Mehler denied request for preliminary injunction

Appeal pending plaintiff's decision

Timeline of events of the Mehler case
Timeline of events. Mehler’s movements are in red, Ferris’ in yellow and court decision in green. Noah Kurkjian | News Editor

After a nearly six and a half-hour hearing, with six witnesses called and 11 new pieces of evidence introduced, history professor Dr. Barry Mehler’s request for preliminary injunction was denied.

The trial, which started just before 10 a.m. on Monday, March 7, ended at 4:29 p.m, brought six witnesses to the stand, including Dr. Tracey Ward, Dr. Mehler, Dr. Qian Ding, Ferris administrator Dorothy Stakley, Assistant Dean Trinidy Williams, and Provost Robert Fleischman. 

In her decision, Judge Beckering stated that while parts of the video regarding COVID-19 were a matter of public concern, the swearing was not. Alongside this, Judge Beckering explained that the position of the university outweighed Dr. Mehler’s right to say whatever he wants in the classroom.

Mehler’s lawyers filed suit on Jan. 25 with two requests, alleging that the suspension was a violation of his First and Fourteenth Amendment rights.

The first request filed was a temporary restraining order, this would have disallowed the university from barring Mehler from being on campus, accessing his office, and contacting current and former faculty and staff. This was denied by Judge Beckering on Jan. 26.

The second was for the injunction, which, if granted, would have reinstated Mehler’s teaching privileges and allowed him access to his various Ferris-bound online accounts.

Mehler was represented by Attorneys Matthew Hoffer and Zachary Young.

“It’s a pretty well-accepted concept that speech does not become unprotected speech when you use some curse words,”  Hoffer said.

Ferris’ legal team of Robert Vercruysse, Stephanie Romeo, and Anne-Marie Vercruysse Welch disagreed.

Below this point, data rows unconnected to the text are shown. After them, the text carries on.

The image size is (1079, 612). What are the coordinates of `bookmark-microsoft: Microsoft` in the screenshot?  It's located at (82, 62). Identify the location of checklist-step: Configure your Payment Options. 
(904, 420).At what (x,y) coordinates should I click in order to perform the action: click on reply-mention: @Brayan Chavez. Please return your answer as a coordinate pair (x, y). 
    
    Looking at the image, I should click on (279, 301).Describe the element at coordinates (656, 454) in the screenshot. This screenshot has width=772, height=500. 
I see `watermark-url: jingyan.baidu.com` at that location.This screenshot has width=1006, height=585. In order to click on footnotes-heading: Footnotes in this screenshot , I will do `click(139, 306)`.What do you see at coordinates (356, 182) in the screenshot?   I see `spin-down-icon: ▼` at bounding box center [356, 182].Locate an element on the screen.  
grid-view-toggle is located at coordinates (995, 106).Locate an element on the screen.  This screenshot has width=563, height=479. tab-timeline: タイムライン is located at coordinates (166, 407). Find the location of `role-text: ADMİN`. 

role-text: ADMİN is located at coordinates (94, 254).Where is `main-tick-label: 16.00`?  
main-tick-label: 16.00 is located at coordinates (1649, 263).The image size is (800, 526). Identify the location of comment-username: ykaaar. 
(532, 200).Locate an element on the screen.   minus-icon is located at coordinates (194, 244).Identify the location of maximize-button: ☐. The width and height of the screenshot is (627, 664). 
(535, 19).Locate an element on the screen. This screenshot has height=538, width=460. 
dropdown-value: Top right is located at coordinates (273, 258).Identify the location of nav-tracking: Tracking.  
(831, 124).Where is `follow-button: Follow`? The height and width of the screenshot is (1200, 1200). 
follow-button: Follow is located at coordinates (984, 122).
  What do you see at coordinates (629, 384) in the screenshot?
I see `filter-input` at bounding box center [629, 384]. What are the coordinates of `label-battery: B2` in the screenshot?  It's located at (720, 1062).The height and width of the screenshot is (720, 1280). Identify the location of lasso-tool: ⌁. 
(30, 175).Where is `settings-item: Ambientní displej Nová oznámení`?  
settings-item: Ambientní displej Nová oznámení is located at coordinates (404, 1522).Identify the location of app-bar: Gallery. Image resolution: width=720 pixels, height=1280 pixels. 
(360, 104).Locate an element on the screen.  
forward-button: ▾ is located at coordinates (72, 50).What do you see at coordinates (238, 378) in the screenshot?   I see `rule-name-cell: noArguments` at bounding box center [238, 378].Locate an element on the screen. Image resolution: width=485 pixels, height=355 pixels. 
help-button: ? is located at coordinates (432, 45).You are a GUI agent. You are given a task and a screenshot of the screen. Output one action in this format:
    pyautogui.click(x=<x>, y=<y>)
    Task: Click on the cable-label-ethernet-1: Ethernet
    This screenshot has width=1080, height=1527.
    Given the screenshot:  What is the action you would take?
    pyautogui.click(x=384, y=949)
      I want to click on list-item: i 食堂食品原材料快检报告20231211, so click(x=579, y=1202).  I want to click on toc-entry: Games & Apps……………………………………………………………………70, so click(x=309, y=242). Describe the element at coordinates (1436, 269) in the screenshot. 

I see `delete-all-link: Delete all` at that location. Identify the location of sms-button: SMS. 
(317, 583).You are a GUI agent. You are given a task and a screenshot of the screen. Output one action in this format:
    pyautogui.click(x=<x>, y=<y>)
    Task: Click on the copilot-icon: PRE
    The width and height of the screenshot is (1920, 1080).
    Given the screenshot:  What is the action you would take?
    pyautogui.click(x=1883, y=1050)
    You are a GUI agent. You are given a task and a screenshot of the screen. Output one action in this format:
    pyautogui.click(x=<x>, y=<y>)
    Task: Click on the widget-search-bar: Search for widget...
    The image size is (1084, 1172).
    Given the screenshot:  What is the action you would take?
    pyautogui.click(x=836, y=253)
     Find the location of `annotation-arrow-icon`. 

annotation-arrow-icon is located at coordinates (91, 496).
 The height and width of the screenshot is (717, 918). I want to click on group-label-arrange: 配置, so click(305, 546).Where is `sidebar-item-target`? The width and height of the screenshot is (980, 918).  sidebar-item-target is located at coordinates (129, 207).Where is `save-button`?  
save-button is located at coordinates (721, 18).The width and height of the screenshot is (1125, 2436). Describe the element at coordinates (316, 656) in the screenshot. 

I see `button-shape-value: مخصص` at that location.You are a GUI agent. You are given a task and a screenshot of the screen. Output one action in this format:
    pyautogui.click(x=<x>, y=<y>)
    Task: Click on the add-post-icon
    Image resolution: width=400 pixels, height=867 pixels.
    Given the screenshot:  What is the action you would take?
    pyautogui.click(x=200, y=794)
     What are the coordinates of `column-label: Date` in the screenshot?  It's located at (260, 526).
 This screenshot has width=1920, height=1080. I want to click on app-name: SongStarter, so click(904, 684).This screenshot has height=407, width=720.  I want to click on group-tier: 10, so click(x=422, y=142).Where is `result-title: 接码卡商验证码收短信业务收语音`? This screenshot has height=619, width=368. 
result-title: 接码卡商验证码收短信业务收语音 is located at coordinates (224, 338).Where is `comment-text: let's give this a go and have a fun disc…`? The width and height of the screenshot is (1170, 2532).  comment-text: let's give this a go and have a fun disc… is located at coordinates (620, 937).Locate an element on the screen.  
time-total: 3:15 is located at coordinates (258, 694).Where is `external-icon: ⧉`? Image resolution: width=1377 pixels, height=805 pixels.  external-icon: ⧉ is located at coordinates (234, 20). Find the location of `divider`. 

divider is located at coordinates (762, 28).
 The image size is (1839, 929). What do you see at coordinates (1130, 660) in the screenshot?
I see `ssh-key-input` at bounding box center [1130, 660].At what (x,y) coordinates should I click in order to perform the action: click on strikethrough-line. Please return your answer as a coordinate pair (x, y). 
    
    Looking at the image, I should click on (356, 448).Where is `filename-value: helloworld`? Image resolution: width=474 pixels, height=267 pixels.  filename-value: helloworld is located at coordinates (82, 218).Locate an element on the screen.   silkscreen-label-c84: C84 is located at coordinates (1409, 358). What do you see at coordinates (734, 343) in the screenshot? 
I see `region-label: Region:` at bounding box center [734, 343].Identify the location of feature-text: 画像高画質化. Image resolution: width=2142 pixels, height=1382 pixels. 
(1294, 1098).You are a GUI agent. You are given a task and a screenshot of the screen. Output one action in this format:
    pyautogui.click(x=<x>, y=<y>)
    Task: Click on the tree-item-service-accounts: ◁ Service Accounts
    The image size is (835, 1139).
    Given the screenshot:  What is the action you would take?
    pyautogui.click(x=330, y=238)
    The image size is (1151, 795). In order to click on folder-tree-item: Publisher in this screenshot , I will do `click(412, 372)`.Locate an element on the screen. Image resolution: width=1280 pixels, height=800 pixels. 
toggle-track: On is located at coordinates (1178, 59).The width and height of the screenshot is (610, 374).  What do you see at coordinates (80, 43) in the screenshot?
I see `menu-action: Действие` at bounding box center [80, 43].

“A college professor has no right to call his students and administrators sexually harassing, discriminatory or profane terms to excite them about his class. It is simply wrong,” Robert Vercruysse, an attorney for Ferris said.

Mehler was put on paid leave in January pending investigation after his profane semester introduction video or the premiere of this season of “More Bad News” went viral, garnering over half a million views on YouTube and clips receiving more than 12 million views on TikTok.

Mehler has been utilizing “The Show” as his method of teaching for most of his classes for nearly 30 years.

“There are two things we generally do in college; one is learning, and the other is thinking. My courses all focus on the idea of thinking… and you only think in the present moment or in the presence of confusion… it forces them to think,” Mehler said in an interview with WZZM 13.

Mehler elected not to immediately file for an appeal pending conversation with his counsel.

Marissa Russell contributed to the reporting of this story.